Segment Start: DATASET CONTENT

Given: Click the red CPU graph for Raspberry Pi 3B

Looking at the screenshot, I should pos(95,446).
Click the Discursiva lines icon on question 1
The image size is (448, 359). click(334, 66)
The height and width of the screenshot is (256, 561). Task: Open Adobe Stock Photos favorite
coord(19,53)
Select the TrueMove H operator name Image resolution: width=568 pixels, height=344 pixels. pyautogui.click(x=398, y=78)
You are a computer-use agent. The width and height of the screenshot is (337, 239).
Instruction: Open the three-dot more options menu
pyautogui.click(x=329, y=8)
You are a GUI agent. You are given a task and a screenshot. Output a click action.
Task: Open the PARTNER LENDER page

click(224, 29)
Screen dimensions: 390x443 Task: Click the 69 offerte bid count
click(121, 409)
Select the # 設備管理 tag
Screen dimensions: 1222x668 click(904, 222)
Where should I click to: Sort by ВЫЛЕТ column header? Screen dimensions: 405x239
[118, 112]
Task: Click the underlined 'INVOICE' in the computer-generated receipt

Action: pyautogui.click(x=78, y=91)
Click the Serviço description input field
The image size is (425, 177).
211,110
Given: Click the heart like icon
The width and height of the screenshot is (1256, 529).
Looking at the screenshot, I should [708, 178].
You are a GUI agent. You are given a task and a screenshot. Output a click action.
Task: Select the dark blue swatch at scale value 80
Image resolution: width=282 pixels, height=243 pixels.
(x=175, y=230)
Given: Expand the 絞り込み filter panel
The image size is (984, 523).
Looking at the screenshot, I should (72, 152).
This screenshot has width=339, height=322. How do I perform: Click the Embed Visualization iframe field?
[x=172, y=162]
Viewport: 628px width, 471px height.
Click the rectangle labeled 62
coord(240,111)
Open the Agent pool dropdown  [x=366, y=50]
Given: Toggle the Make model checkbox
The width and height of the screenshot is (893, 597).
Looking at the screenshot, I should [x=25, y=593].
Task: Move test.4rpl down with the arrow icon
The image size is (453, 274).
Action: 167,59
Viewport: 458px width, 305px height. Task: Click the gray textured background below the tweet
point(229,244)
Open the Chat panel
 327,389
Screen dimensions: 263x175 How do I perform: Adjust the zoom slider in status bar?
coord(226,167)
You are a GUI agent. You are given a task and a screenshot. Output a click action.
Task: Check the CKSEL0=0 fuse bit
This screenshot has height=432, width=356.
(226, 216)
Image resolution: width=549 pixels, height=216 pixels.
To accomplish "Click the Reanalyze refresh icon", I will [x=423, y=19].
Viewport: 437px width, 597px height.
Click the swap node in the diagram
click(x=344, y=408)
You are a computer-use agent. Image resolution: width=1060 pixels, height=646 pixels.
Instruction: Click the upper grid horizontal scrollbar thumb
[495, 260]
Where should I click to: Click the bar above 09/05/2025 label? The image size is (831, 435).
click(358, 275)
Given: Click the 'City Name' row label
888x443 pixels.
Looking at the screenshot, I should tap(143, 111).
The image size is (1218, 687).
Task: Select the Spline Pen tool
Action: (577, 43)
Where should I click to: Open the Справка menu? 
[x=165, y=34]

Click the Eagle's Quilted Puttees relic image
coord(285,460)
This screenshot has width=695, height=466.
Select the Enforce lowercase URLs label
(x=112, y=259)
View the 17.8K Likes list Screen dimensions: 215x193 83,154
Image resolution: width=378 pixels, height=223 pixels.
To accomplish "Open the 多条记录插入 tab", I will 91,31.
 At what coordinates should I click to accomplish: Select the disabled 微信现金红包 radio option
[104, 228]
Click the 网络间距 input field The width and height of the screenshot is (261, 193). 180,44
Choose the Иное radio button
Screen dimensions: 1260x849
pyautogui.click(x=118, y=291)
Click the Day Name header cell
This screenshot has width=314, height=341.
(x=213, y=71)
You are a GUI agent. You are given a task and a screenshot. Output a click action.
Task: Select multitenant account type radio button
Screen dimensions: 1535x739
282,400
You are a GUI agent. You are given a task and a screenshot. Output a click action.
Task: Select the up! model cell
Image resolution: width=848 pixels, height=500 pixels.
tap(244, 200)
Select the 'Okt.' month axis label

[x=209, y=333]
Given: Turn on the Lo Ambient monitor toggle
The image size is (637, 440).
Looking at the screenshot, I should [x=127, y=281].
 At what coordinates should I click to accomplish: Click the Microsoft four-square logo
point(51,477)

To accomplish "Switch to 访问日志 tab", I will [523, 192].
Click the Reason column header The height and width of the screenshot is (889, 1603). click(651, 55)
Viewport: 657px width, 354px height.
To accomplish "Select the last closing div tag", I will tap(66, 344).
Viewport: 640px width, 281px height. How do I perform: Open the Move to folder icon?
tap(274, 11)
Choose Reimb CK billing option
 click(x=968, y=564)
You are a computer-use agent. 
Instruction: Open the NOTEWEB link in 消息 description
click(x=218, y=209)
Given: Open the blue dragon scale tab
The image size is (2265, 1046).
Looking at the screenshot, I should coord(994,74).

Segment End: DATASET CONTENT

EXERCISE AIM — Copying word for word, give each line of the data above from the first one through the line containing "Select the TrueMove", and nothing else.

RESPONSE —
Given: Click the red CPU graph for Raspberry Pi 3B

Looking at the screenshot, I should pos(95,446).
Click the Discursiva lines icon on question 1
The image size is (448, 359). click(334, 66)
The height and width of the screenshot is (256, 561). Task: Open Adobe Stock Photos favorite
coord(19,53)
Select the TrueMove H operator name Image resolution: width=568 pixels, height=344 pixels. pyautogui.click(x=398, y=78)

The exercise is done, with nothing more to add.